(2020) I really enjoyed this cloudy, unfiltered gently sparkling wine, made in steel tanks with wild yeast, it ends up very dry with around 3G/l sugar. Straw to pale yellow, lovely lemony fruit, spicy with a peppery note, there is biscuit from the lees ageing. Bursts with bright lemon fruit, so much vivacious, ripe pear fruit, mouthfilling sweetness of fruit, and the dry, yeast and lightly nutty finish.
(2020) Quite a deep yellow/emerald colour, a touch of that yeasty, wheat beer character also citrus peel. On the palate, nectarine, or rather the skins of nectarines and peaches, so much grapefruity tang to this, bone dry and pithy in the finish.
(2020) Originally made as a proportion of the fruit destined for the Green Glow bottling. Skin contact, made in old wood. Yeasty, more wild than Green Glow, with herb and vegetal notes that are intriguing, the lemon rind and full peachy, ripe juicy pear fruit, finishing with great clarity. The 'Minus 220' refers to the fact this has no added sulphur, AKA 'Preservative 220'.
(2020) Skin fermented, a lovely rose gold colour. Seven days on skins which is less than normal, but first time this wine has been made since 2016, as you need perfect fruit to do skin contact. Briary and lightly earthy, toffee, tobacco, seeds and nuttiness, with such a lovely blast of fruit, peach kernels and pithy orange. No UK retail stockists listed at time of review.
(2020) I guess slightly more orthodox than some here, but only slightly: still 10 to 12 months on lees with a little skin contact before pressing. Fine, elegant apple skin and lemon, has an interesting herbal character, lightly spicy and has a yeasty autolysis. Lovely palate, peachy, spicy with a bold rosy apple fruit, nice apple and pithy lemon acids. Price and stockist is for the previous vintage at time of review.

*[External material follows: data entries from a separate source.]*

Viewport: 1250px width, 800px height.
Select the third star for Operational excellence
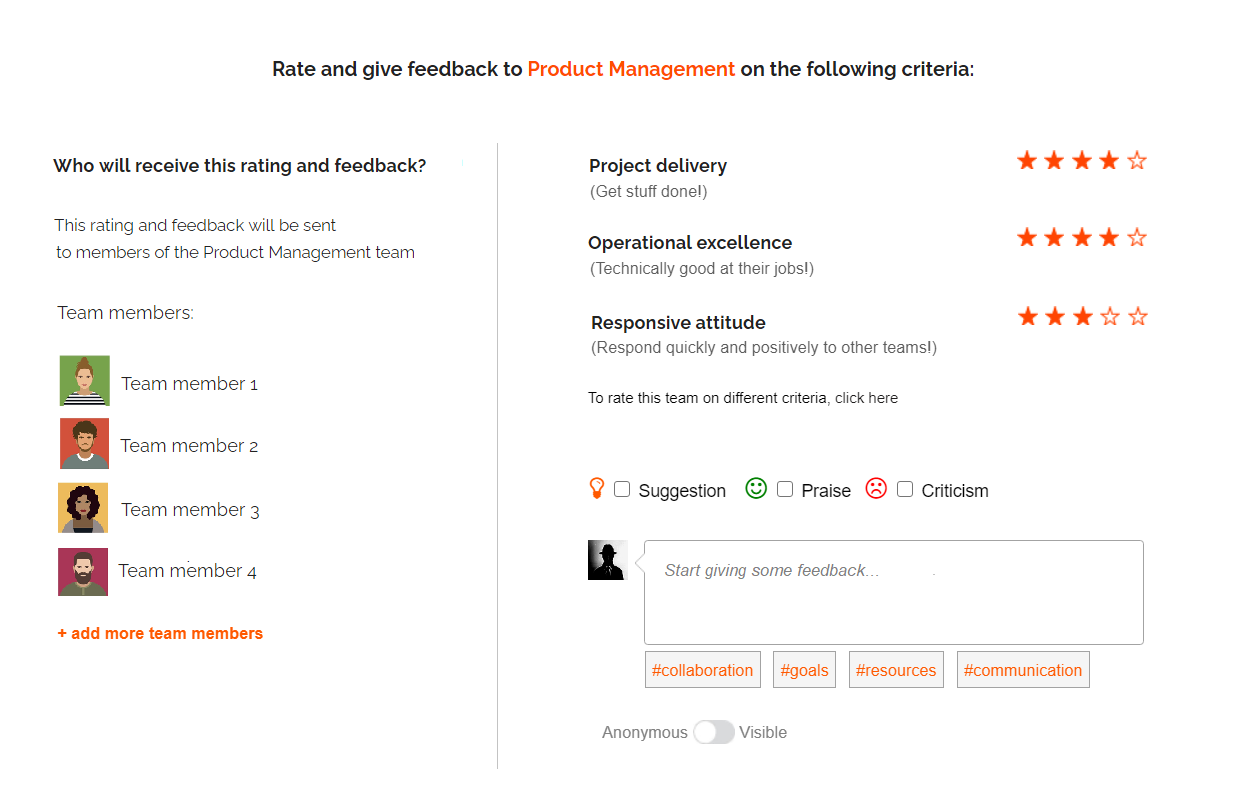click(x=1082, y=237)
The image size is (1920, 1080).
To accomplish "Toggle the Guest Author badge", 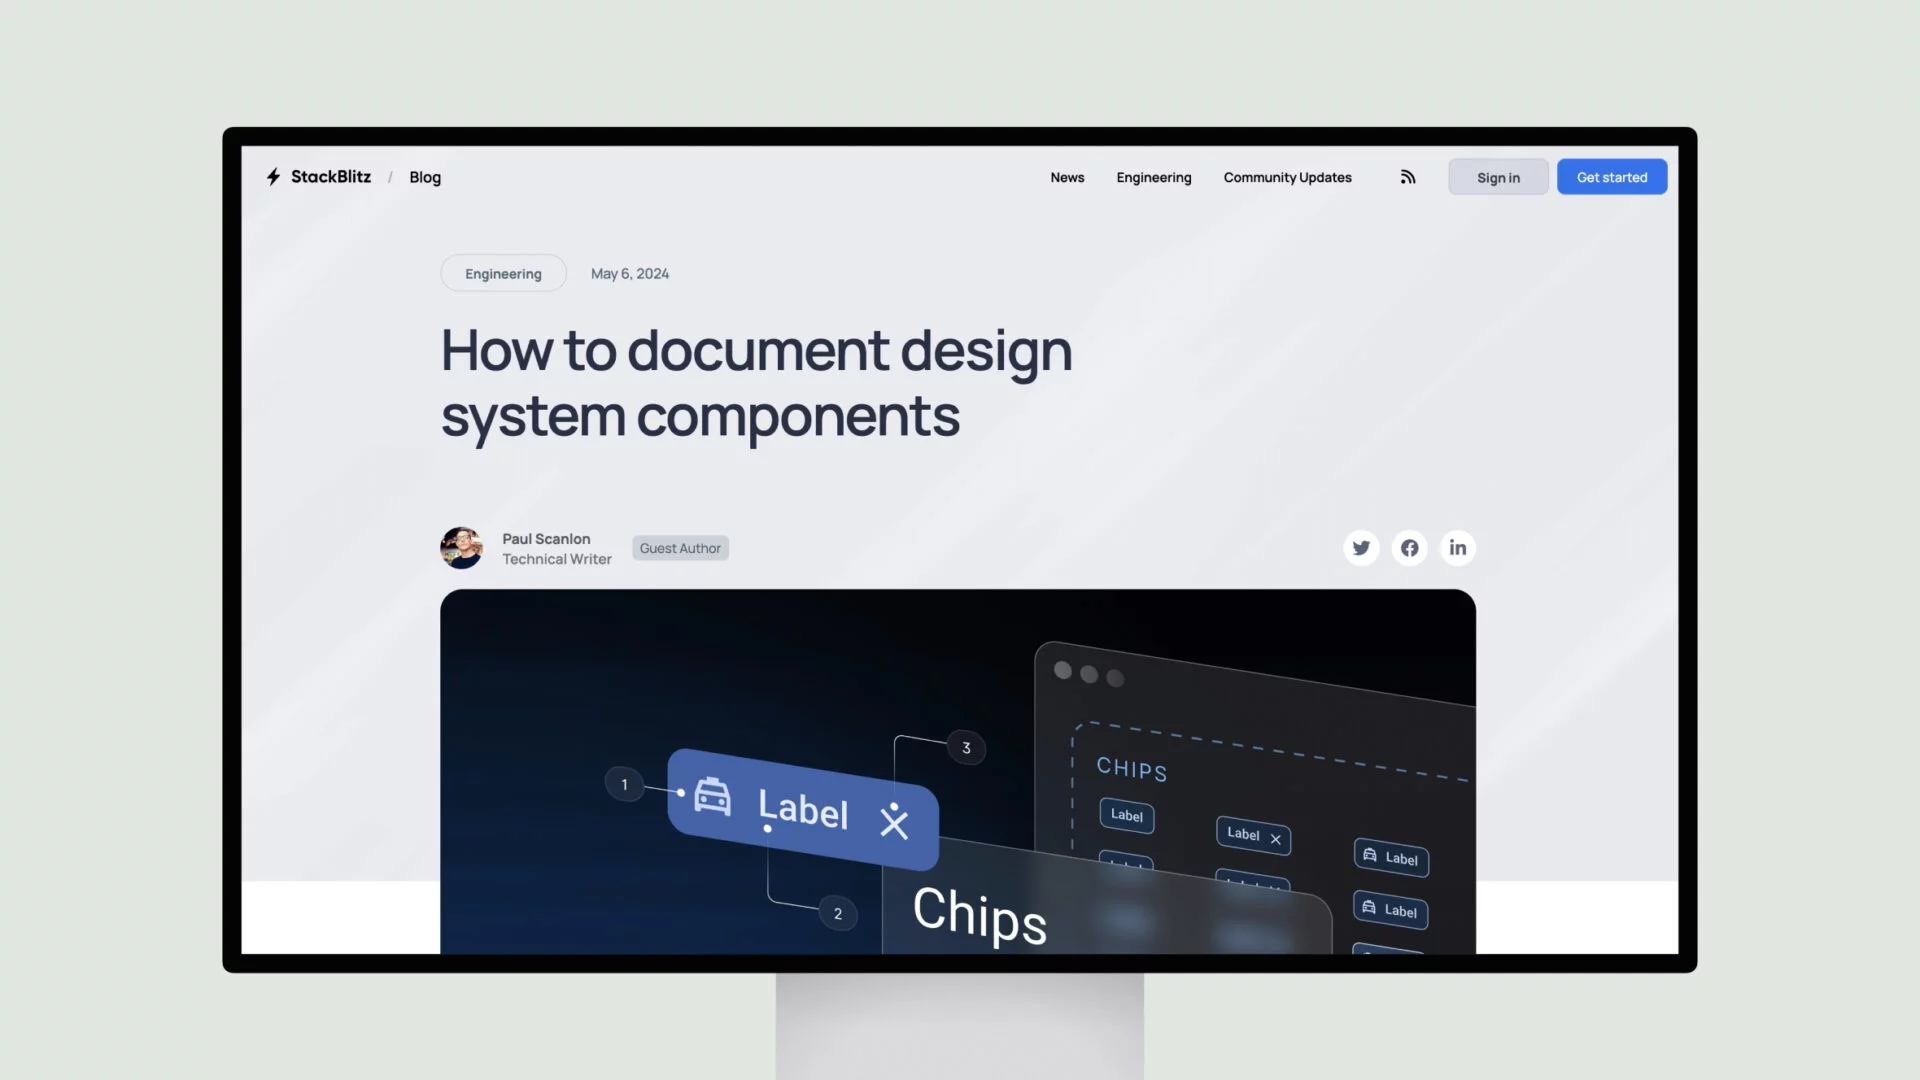I will pyautogui.click(x=679, y=547).
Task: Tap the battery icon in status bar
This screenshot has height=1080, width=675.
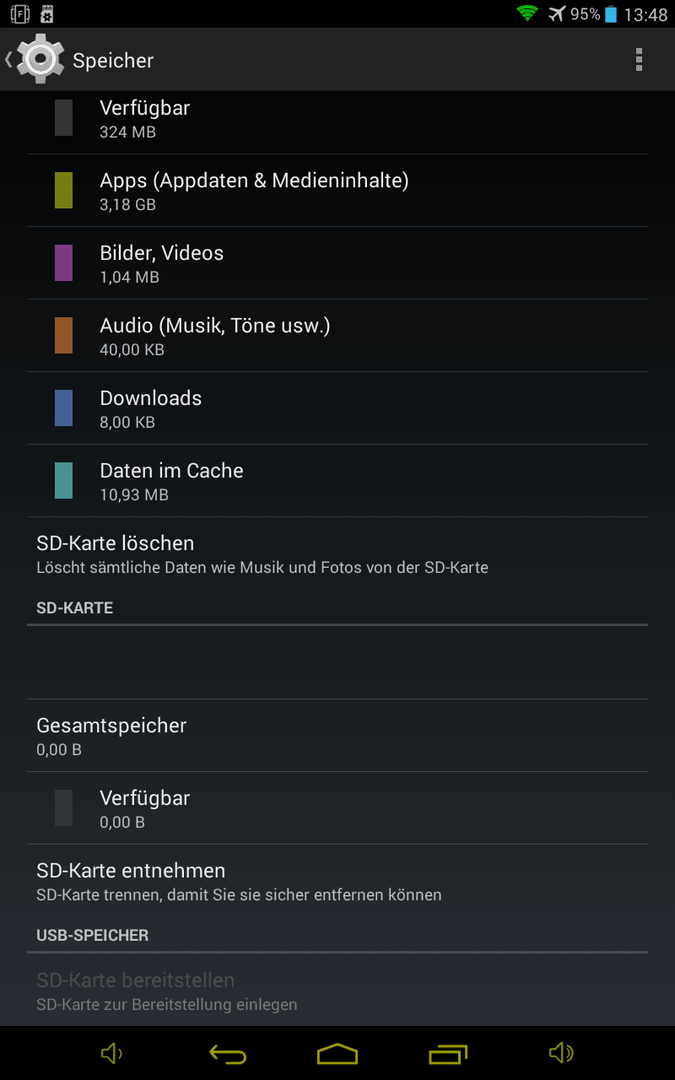Action: click(610, 14)
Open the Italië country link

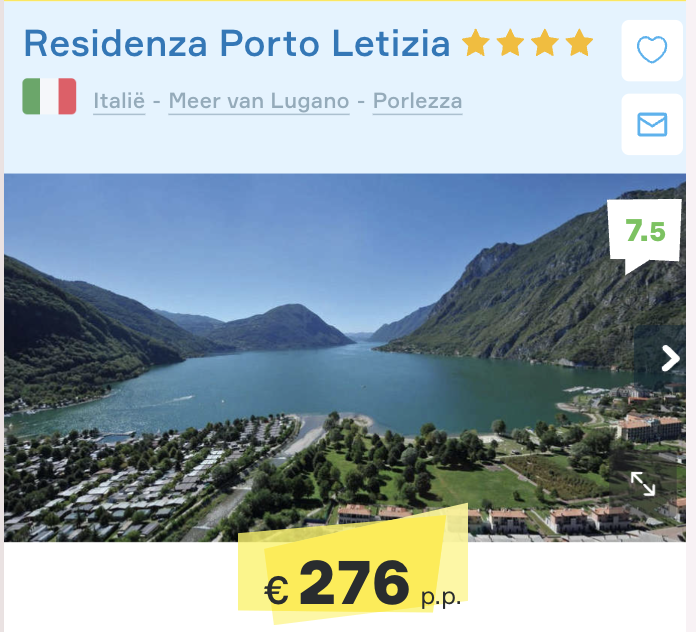pyautogui.click(x=119, y=101)
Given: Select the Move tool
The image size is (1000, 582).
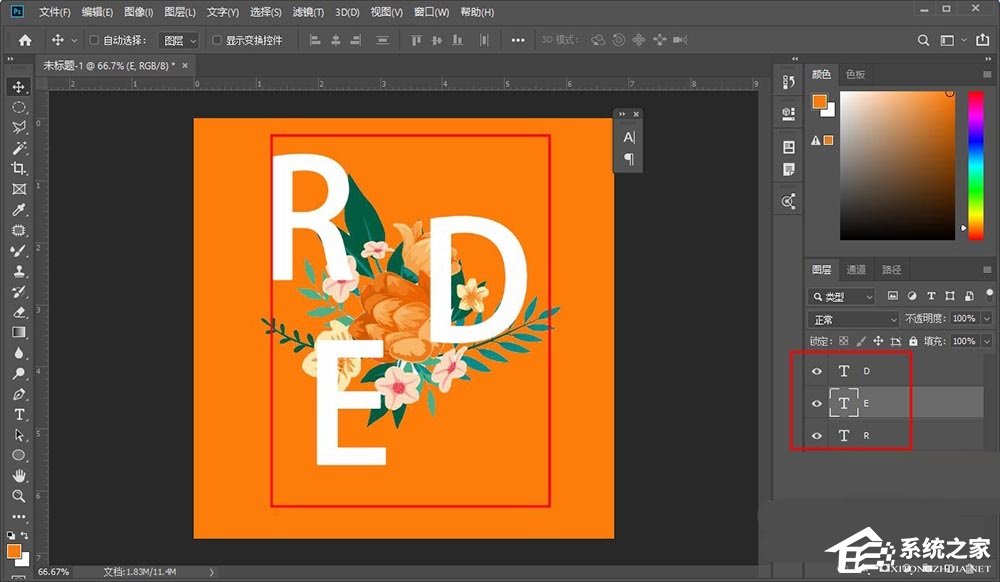Looking at the screenshot, I should pos(18,86).
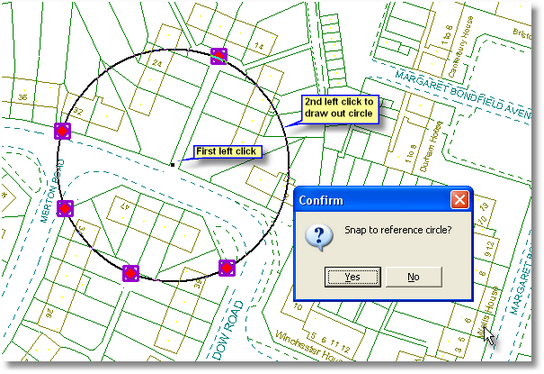Click the '2nd left click to draw out circle' callout
The width and height of the screenshot is (544, 374).
tap(340, 109)
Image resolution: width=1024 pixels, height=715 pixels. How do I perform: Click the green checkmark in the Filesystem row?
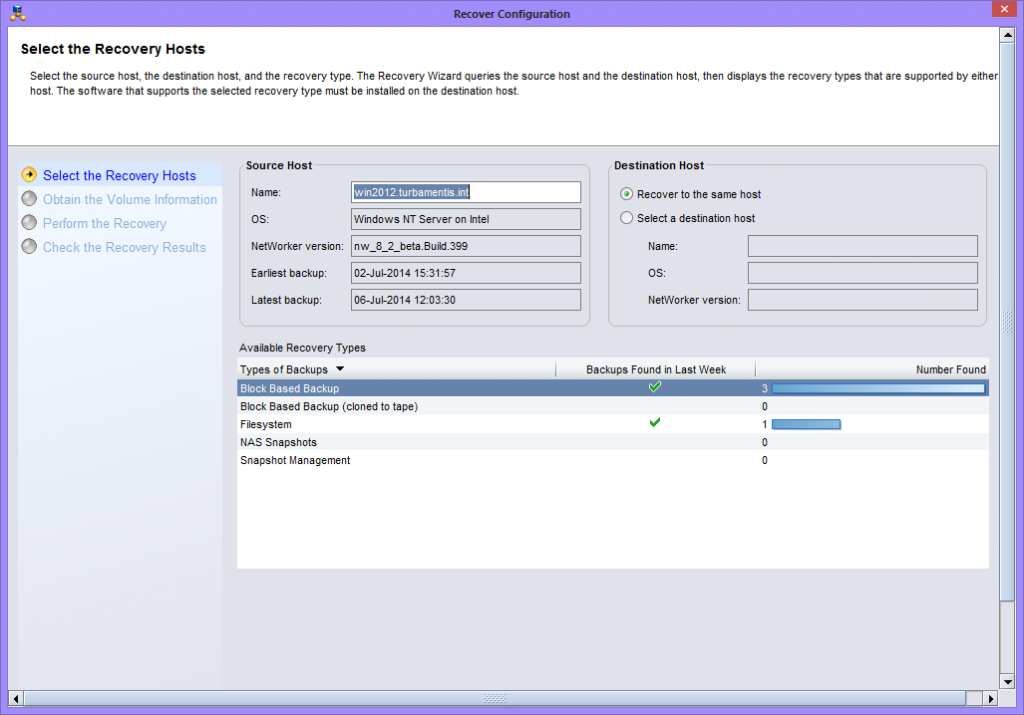655,423
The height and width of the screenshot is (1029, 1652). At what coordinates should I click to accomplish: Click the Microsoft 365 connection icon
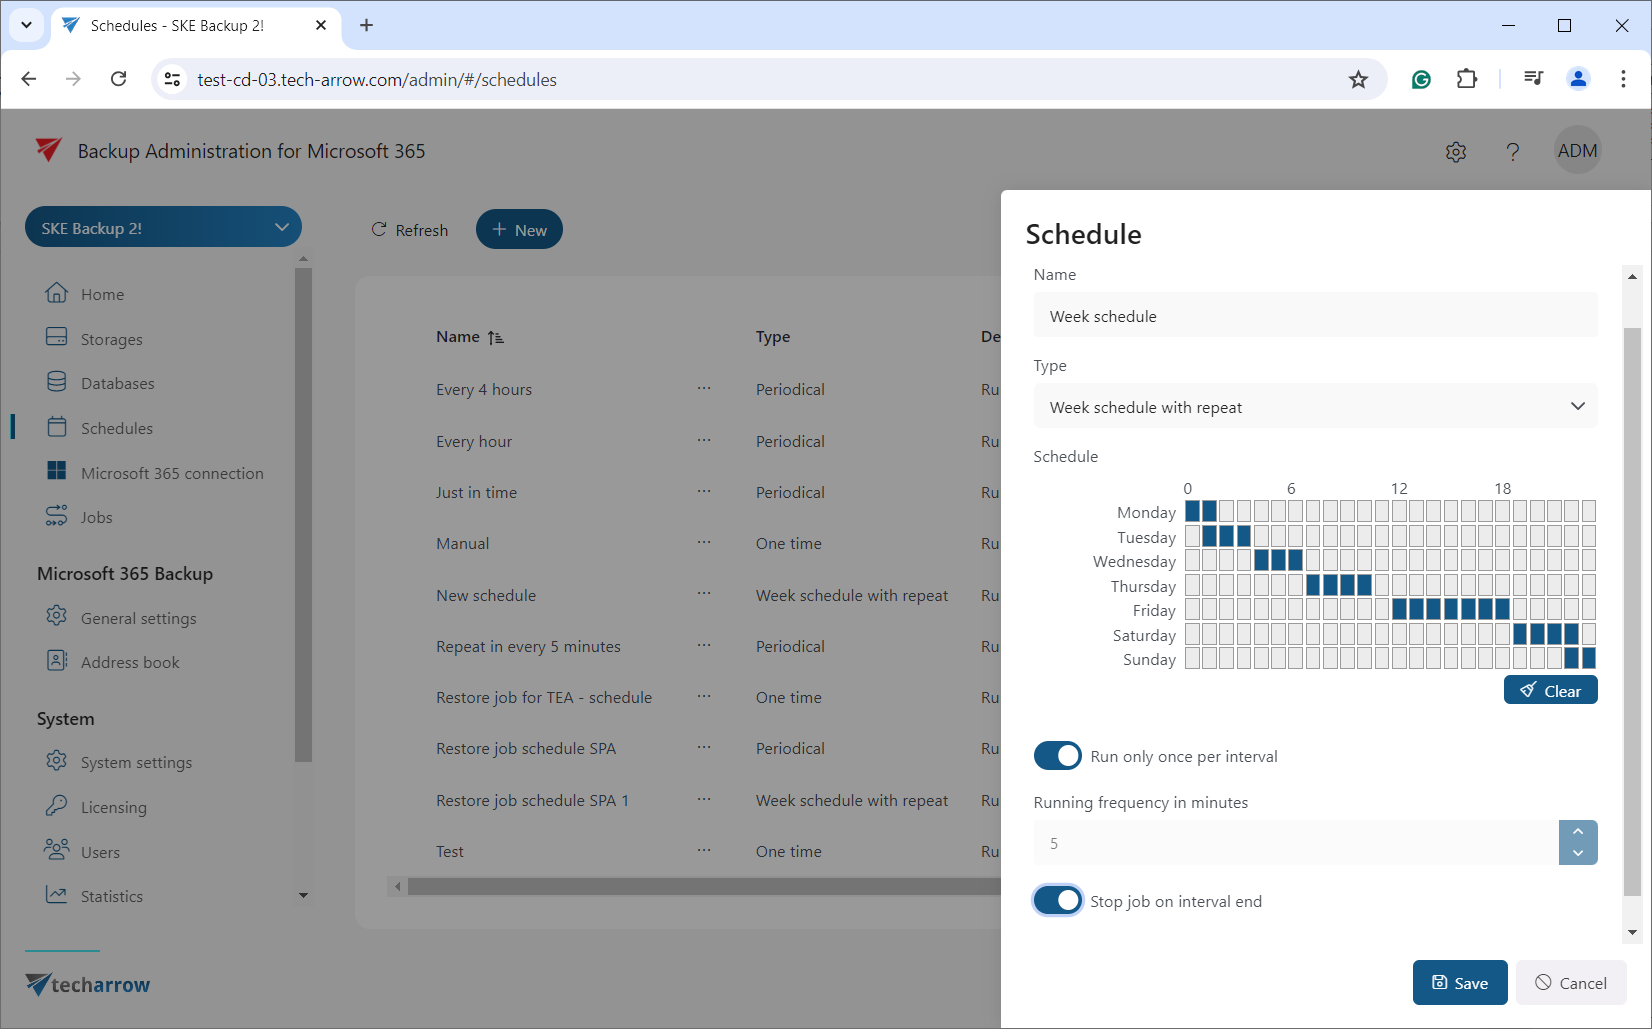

(2019) A fair example of the new approach to Australian Chardonnay this, from Coonawarra, yet 12.5% abv suggests early picking (though it is possible some alcohol reducing technology was used too - who know?). The nose is about citrus and rosy red apple, a little touch creamy richness, but fairly brisk and straightforward. In the mouth there is a dollop of sweetness: it's a dry wine because of the acid balance, but there's no missing the hit of residual sugar. Fruit verges on the tropical but always stays lemony and firm.
(2018) A low alcohol blend of Zweigelt, Pinot Noir, St Laurent and Blaufränkisch, I guess this would count as a 'Pet Nat', a trendy new term for gently sparkling 'natural' wines and this has the credentials: biodynamic, closed with a beer bottle crown-cap and with only 10.5% alcohol. It is only gently effervescent, the colour lovely ruby/pomegranate red, with delicate strawberries and cream aromas. In the mouth the frizzante style gives a lively edge to crisp and flavourful red berry fruit, a hint of sweetness swept up in lovely, clear apple core dry acidity. Delightful.
(2018) From the Thistledown Wines team, a Grenache (well, with around 10% Mourvèdre) that marches to a different beat from it beer-bottle style 50cl container to its crown cap. Inside is a heart-warming an gluggable red, perfumed with violet, raspberry and blackcurrant, and filling the mouth with sweet and easy-going fruit. The perfect barbecue companion. Watch the video
for more information.
(2016) From a blend of all of the McLaren Vale vineyards used by Jauma, if the name conjures up delicacy and transparency, well that's not quite the case, but the wine, aged in neutral barrels, is a bright and more easily approachable in style, with a supple, velvet texture and big mouthful of crushed berries and fine herbs, the talcumy tannins adding to the seduction.
(2016) A natural wine with minimal sulphur, long skin contact and closed with a beer bottle-style crown cap. Clear, yellow colour, fresh orchard fruits, clean but not hugely aromatic, still a pleasing orange and sprightly Cox's pippin fruitiness. Long and tangy, this has plenty of crunch and zipping acidity, and is a fine alternative Sav Blanc from New Zealand.